* Data for the task:
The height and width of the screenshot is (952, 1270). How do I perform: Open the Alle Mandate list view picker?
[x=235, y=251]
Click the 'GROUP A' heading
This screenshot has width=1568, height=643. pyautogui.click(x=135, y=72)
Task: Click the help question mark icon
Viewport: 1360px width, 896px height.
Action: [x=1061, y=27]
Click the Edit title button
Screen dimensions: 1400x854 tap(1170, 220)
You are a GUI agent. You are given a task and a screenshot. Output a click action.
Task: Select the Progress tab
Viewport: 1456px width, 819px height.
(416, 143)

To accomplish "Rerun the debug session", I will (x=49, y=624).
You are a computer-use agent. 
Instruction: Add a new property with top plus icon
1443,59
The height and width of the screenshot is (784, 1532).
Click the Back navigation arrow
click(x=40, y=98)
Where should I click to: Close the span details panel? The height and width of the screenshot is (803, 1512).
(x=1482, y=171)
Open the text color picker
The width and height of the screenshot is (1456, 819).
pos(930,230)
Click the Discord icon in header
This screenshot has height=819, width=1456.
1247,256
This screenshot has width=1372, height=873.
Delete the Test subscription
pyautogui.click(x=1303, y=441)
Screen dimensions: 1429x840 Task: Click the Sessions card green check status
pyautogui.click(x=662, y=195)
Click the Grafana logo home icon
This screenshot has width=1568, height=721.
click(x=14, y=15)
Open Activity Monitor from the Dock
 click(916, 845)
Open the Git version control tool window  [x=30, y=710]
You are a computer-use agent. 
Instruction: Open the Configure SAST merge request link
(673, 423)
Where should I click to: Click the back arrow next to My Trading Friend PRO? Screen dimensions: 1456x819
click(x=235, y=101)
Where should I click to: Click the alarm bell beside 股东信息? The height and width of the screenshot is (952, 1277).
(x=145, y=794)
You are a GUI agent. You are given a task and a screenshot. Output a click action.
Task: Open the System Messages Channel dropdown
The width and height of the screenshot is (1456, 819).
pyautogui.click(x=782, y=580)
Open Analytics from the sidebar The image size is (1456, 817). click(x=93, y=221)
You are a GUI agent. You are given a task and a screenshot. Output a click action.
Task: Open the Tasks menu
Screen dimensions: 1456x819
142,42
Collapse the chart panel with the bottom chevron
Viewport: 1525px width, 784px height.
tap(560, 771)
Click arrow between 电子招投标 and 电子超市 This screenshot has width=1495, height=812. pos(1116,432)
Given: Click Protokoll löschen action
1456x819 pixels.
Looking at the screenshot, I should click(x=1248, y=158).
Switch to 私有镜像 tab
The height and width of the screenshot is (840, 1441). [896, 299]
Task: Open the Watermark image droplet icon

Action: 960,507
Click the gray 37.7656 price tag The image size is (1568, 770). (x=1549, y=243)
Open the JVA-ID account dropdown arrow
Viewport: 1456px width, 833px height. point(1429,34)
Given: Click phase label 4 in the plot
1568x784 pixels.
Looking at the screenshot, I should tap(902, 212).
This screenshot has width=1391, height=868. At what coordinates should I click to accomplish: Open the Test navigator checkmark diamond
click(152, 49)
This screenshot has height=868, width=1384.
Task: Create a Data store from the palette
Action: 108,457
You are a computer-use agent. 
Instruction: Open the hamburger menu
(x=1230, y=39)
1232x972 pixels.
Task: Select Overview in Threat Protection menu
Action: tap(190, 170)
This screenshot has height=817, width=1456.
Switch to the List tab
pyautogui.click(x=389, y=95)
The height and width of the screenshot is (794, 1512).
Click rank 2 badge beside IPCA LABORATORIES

* What you need to do: Copy each record exactly, leaving nothing out.

* Written solution:
The height and width of the screenshot is (952, 1270). How do I perform: Open the Alle Mandate list view picker?
[x=235, y=251]
Click the 'GROUP A' heading
This screenshot has width=1568, height=643. pyautogui.click(x=135, y=72)
Task: Click the help question mark icon
Viewport: 1360px width, 896px height.
Action: [x=1061, y=27]
Click the Edit title button
Screen dimensions: 1400x854 tap(1170, 220)
You are a GUI agent. You are given a task and a screenshot. Output a click action.
Task: Select the Progress tab
Viewport: 1456px width, 819px height.
(416, 143)

To accomplish "Rerun the debug session", I will (x=49, y=624).
You are a computer-use agent. 
Instruction: Add a new property with top plus icon
1443,59
The height and width of the screenshot is (784, 1532).
Click the Back navigation arrow
click(x=40, y=98)
Where should I click to: Close the span details panel? The height and width of the screenshot is (803, 1512).
(x=1482, y=171)
Open the text color picker
The width and height of the screenshot is (1456, 819).
pos(930,230)
Click the Discord icon in header
This screenshot has height=819, width=1456.
1247,256
This screenshot has width=1372, height=873.
Delete the Test subscription
pyautogui.click(x=1303, y=441)
Screen dimensions: 1429x840 Task: Click the Sessions card green check status
pyautogui.click(x=662, y=195)
Click the Grafana logo home icon
This screenshot has width=1568, height=721.
click(x=14, y=15)
Open Activity Monitor from the Dock
 click(916, 845)
Open the Git version control tool window  [x=30, y=710]
You are a computer-use agent. 
Instruction: Open the Configure SAST merge request link
(673, 423)
Where should I click to: Click the back arrow next to My Trading Friend PRO? Screen dimensions: 1456x819
click(x=235, y=101)
Where should I click to: Click the alarm bell beside 股东信息? The height and width of the screenshot is (952, 1277).
(x=145, y=794)
You are a GUI agent. You are given a task and a screenshot. Output a click action.
Task: Open the System Messages Channel dropdown
The width and height of the screenshot is (1456, 819).
pyautogui.click(x=782, y=580)
Open Analytics from the sidebar The image size is (1456, 817). click(x=93, y=221)
You are a GUI agent. You are given a task and a screenshot. Output a click action.
Task: Open the Tasks menu
Screen dimensions: 1456x819
142,42
Collapse the chart panel with the bottom chevron
Viewport: 1525px width, 784px height.
tap(560, 771)
Click arrow between 电子招投标 and 电子超市 This screenshot has width=1495, height=812. pos(1116,432)
Given: Click Protokoll löschen action
1456x819 pixels.
Looking at the screenshot, I should click(x=1248, y=158).
Switch to 私有镜像 tab
The height and width of the screenshot is (840, 1441). [896, 299]
Task: Open the Watermark image droplet icon

Action: 960,507
Click the gray 37.7656 price tag The image size is (1568, 770). (x=1549, y=243)
Open the JVA-ID account dropdown arrow
Viewport: 1456px width, 833px height. point(1429,34)
Given: Click phase label 4 in the plot
1568x784 pixels.
Looking at the screenshot, I should tap(902, 212).
This screenshot has width=1391, height=868. At what coordinates should I click to accomplish: Open the Test navigator checkmark diamond
click(152, 49)
This screenshot has height=868, width=1384.
Task: Create a Data store from the palette
Action: 108,457
You are a computer-use agent. 
Instruction: Open the hamburger menu
(x=1230, y=39)
1232x972 pixels.
Task: Select Overview in Threat Protection menu
Action: tap(190, 170)
This screenshot has height=817, width=1456.
Switch to the List tab
pyautogui.click(x=389, y=95)
The height and width of the screenshot is (794, 1512).
Click rank 2 badge beside IPCA LABORATORIES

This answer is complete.